■ Work task: Set the data down once more, exactly as it is written.

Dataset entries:
■ ■ ■ ■

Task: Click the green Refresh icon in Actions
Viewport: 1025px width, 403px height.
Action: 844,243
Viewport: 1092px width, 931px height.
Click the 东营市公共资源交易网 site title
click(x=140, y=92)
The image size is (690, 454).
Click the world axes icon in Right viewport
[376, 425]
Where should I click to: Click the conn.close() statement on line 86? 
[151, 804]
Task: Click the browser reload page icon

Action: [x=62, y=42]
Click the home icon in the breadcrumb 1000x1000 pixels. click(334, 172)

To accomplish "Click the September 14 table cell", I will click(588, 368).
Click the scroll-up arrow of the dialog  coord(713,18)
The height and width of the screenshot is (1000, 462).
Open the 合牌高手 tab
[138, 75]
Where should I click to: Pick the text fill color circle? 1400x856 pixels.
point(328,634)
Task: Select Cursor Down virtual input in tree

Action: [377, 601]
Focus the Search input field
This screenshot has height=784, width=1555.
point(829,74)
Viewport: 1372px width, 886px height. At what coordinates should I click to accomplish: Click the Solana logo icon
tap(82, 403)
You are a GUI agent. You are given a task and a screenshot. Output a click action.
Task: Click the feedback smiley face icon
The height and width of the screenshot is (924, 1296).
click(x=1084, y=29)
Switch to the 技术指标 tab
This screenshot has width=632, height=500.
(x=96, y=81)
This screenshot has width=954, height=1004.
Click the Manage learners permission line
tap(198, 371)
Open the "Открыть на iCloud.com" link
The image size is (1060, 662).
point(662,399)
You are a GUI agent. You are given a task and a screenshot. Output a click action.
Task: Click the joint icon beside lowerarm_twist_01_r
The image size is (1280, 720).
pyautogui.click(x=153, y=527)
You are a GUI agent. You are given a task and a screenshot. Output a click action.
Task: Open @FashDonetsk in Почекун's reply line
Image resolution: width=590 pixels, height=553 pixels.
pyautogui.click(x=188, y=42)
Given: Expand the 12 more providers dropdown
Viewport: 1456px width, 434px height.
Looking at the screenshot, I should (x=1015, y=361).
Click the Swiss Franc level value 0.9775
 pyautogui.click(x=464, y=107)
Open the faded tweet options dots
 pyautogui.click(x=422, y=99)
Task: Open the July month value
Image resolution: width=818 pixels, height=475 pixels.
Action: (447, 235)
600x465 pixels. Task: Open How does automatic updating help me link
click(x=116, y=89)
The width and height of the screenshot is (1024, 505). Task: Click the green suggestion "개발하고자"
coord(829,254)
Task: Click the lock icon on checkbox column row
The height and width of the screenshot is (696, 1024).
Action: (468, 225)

■ ■ ■ ■

■ Exercise answer:
Task: Click the green Refresh icon in Actions
Viewport: 1025px width, 403px height.
Action: 844,243
Viewport: 1092px width, 931px height.
Click the 东营市公共资源交易网 site title
click(x=140, y=92)
The image size is (690, 454).
Click the world axes icon in Right viewport
[376, 425]
Where should I click to: Click the conn.close() statement on line 86? 
[151, 804]
Task: Click the browser reload page icon

Action: [x=62, y=42]
Click the home icon in the breadcrumb 1000x1000 pixels. click(334, 172)

To accomplish "Click the September 14 table cell", I will click(588, 368).
Click the scroll-up arrow of the dialog  coord(713,18)
The height and width of the screenshot is (1000, 462).
Open the 合牌高手 tab
[138, 75]
Where should I click to: Pick the text fill color circle? 1400x856 pixels.
point(328,634)
Task: Select Cursor Down virtual input in tree

Action: [377, 601]
Focus the Search input field
This screenshot has height=784, width=1555.
point(829,74)
Viewport: 1372px width, 886px height. At what coordinates should I click to accomplish: Click the Solana logo icon
tap(82, 403)
You are a GUI agent. You are given a task and a screenshot. Output a click action.
Task: Click the feedback smiley face icon
The height and width of the screenshot is (924, 1296).
click(x=1084, y=29)
Switch to the 技术指标 tab
This screenshot has width=632, height=500.
(x=96, y=81)
This screenshot has width=954, height=1004.
Click the Manage learners permission line
tap(198, 371)
Open the "Открыть на iCloud.com" link
The image size is (1060, 662).
point(662,399)
You are a GUI agent. You are given a task and a screenshot. Output a click action.
Task: Click the joint icon beside lowerarm_twist_01_r
The image size is (1280, 720).
pyautogui.click(x=153, y=527)
You are a GUI agent. You are given a task and a screenshot. Output a click action.
Task: Open @FashDonetsk in Почекун's reply line
Image resolution: width=590 pixels, height=553 pixels.
pyautogui.click(x=188, y=42)
Given: Expand the 12 more providers dropdown
Viewport: 1456px width, 434px height.
Looking at the screenshot, I should (x=1015, y=361).
Click the Swiss Franc level value 0.9775
 pyautogui.click(x=464, y=107)
Open the faded tweet options dots
 pyautogui.click(x=422, y=99)
Task: Open the July month value
Image resolution: width=818 pixels, height=475 pixels.
Action: (447, 235)
600x465 pixels. Task: Open How does automatic updating help me link
click(x=116, y=89)
The width and height of the screenshot is (1024, 505). Task: Click the green suggestion "개발하고자"
coord(829,254)
Task: Click the lock icon on checkbox column row
The height and width of the screenshot is (696, 1024).
Action: (468, 225)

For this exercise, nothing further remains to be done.